• **DATASET RECORDS**
§
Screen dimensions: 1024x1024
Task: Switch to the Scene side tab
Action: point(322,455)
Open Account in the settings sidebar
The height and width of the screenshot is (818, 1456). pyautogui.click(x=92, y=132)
§
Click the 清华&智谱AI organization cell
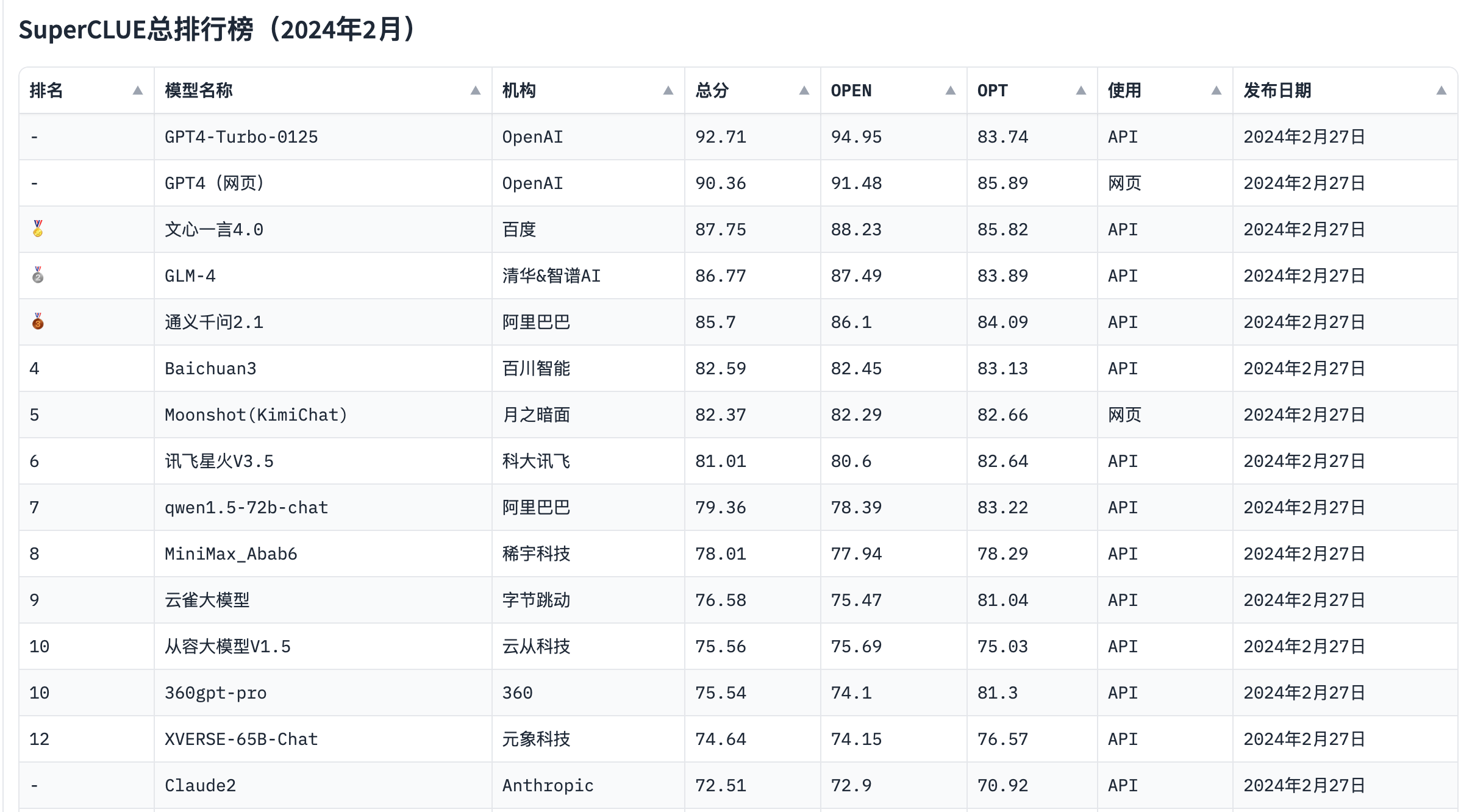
§
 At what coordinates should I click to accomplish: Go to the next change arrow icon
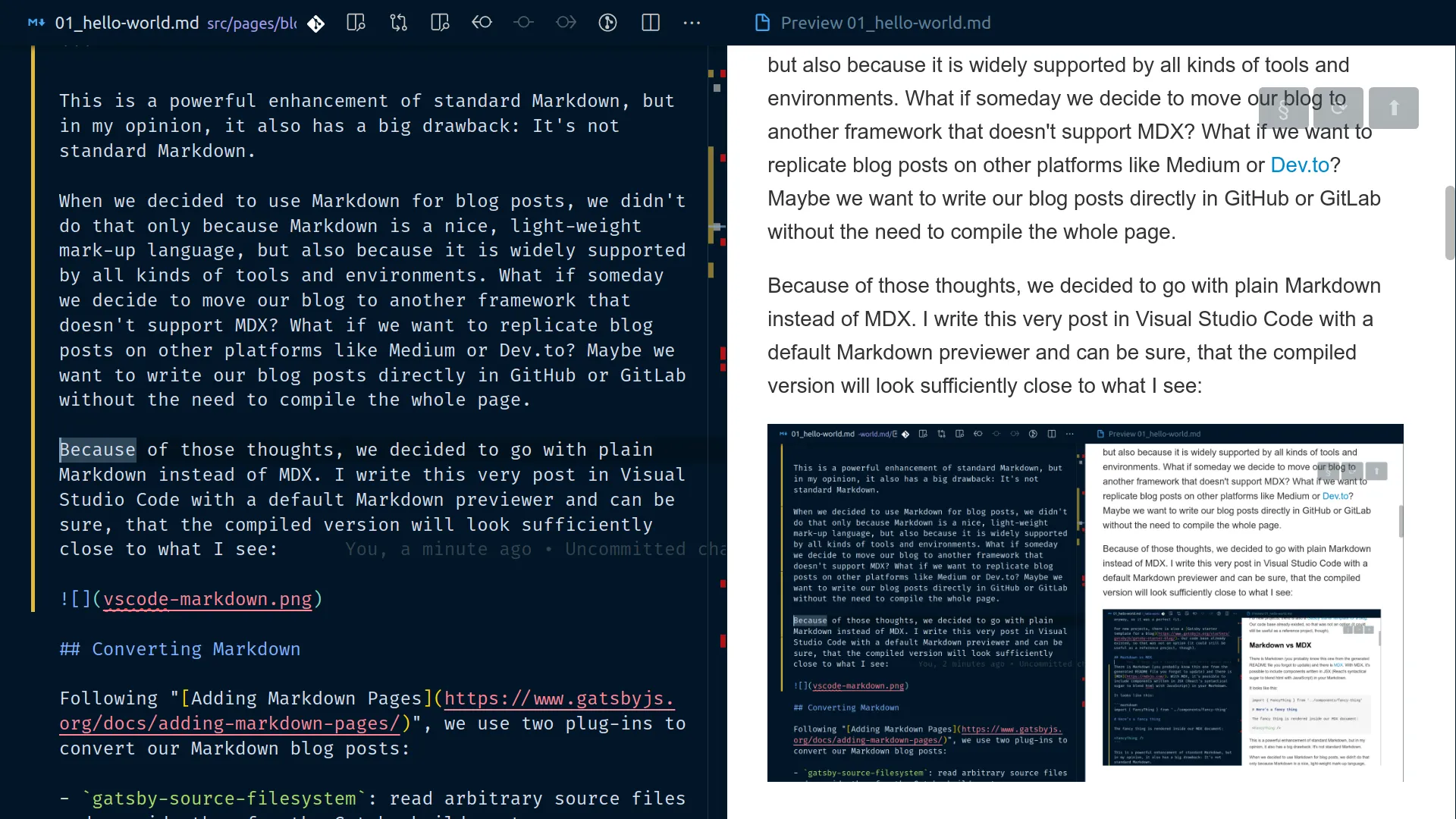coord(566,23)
§
• **WRITTEN INSTRUCTION**
Reproduce the lines word for word, beginning at the line that has "At what coordinates" and stopping after the line that has "coord(566,23)". Omit the pictures.

• **FULL RESPONSE**
 At what coordinates should I click to accomplish: Go to the next change arrow icon
coord(566,23)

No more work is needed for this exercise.